*Document source*:
Le syndicalisme mène à tout. Il vient de propulser une
ex-dirigeante d’un syndicat enseignant, le Snalc, à la tête de l’académie de
Paris. Ancienne égérie du courant « anti-pédagogique », désormais proche de la
droite souverainiste, Claire Mazeron ne fera pas tache au côté du recteur
Christophe Kerrero…
On devrait toujours lire le Journal
officiel. Dans celui du 27 janvier, le très vigilant site du Café pédagogique y a
débusqué une info qui ne mérite pas de passer inaperçue : la nomination de
Claire Mazeron comme Dasen (Directrice académique des services de l’Éducation
nationale) de Paris. Claire Mazeron ? Son CV et sa trajectoire politique sont
éclairants. Agrégée de géographie, un – bref – temps enseignante en ZEP à
Montereau, en Seine-et-Marne, elle a surtout été secrétaire générale adjointe
du Snalc (Syndicat national des lycées et collèges), souvent classé à droite
même s’il s’en défend. Il avait par exemple rejeté le soutien que lui avait
apporté le collectif « Racine », émanation scolaire du Front national, lors des
élections professionnelles de 2014.

*Données à analyser*:
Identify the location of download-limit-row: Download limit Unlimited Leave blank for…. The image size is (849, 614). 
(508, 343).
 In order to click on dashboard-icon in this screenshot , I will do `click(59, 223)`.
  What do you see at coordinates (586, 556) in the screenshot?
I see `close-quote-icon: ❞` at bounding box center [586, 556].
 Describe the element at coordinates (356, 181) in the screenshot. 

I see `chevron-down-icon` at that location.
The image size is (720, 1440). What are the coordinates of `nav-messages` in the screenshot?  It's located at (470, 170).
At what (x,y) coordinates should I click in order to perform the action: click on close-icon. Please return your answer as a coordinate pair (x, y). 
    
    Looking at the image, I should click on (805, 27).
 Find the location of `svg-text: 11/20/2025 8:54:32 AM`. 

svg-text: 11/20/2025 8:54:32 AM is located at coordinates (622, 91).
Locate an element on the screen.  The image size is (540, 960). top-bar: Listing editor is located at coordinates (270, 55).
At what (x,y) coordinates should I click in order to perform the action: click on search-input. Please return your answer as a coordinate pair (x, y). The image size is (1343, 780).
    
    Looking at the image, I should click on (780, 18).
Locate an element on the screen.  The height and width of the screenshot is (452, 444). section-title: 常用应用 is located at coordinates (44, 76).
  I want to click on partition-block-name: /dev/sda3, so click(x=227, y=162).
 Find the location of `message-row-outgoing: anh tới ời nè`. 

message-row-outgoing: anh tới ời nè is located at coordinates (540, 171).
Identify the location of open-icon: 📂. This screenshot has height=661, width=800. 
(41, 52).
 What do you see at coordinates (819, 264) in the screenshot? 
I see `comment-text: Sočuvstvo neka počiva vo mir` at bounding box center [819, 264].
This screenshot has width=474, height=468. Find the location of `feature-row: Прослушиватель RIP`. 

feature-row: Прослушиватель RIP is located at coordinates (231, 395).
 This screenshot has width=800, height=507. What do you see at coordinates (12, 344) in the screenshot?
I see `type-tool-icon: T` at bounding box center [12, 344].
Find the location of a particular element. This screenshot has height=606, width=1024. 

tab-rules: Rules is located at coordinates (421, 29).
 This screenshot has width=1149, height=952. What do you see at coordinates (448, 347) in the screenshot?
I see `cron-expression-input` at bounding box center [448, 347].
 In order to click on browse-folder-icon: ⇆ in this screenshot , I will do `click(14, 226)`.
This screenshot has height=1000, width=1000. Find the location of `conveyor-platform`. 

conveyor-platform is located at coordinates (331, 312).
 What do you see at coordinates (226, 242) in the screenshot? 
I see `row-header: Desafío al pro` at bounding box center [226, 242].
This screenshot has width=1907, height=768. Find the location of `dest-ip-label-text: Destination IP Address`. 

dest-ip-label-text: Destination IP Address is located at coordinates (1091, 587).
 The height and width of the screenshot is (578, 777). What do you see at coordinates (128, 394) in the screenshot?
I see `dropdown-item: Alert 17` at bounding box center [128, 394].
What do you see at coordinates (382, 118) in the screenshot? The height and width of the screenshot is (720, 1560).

*Consignes*:
[1] Comptez les lignes de données qui contiennent la chaîne « conveyor ». Donnez seulement le nombre.
[2] Reprenez l'article sur la nomination de Claire Mazeron à Paris et prolongez-le à partir de sa dernière phrase.

*Réponses par tâche*:
[1] 2

[2]
Claire Mazeron, une des chefs de file des « anti-pédagogistes
Claire Mazeron, elle, se signale tout au
long des années 2000 comme l’une des chefs de file des « anti-pédagogistes »,
ce courant de pensée dont participe le Snalc et qui, emmené par l’enseignant et
essayiste Jean-Paul Brighelli (« La fabrique du crétin ») ou la
journaliste Natacha Polony, reproche aux méthodes pédagogiques modernes
d’abandonner la transmission des connaissances, de négliger les savoirs
fondamentaux et d’avoir mis l’élève au centre de l’école alors que selon eux,
c’est la figure du maître qui doit y dominer. Le « pédagogisme » serait, à les
entendre, responsable de la destruction de l’école. Rien moins. Bref, il s’agit
d’une critique réactionnaire de l’école publique, dont on croit d’ailleurs
percevoir certains échos dans les discours ministériels depuis 2017…
Une trajectoire politique plus sinueuse
Hasard ou coïncidence ? La même année, en
2010, Claire Mazeron publie « Autopsie du mammouth », pamphlet anti-pédago, et
se voit nommer inspectrice pédagogique régionale (IPR). Le ministre de
l’Éducation nationale de l’époque est un certain Luc Chatel et son
numéro 2, le Directeur général de l’enseignement scolaire (Dgesco) se nomme…
Jean-Michel Blanquer. Politiquement, la trajectoire est plus sinueuse : après
un appel à voter Mélenchon en 2012, elle n’a cessé de pencher vers le
souverainisme jusqu’à échouer du côté de Debout la France de Nicolas
Dupont-Aignan, dont elle fut une oratrice remarquée lors du congrès de 2015.
Rappelons, pour qui l’aurait oublié, que Debout la France s’était rallié au
Rassemblement national au deuxième tour des présidentielles 2017.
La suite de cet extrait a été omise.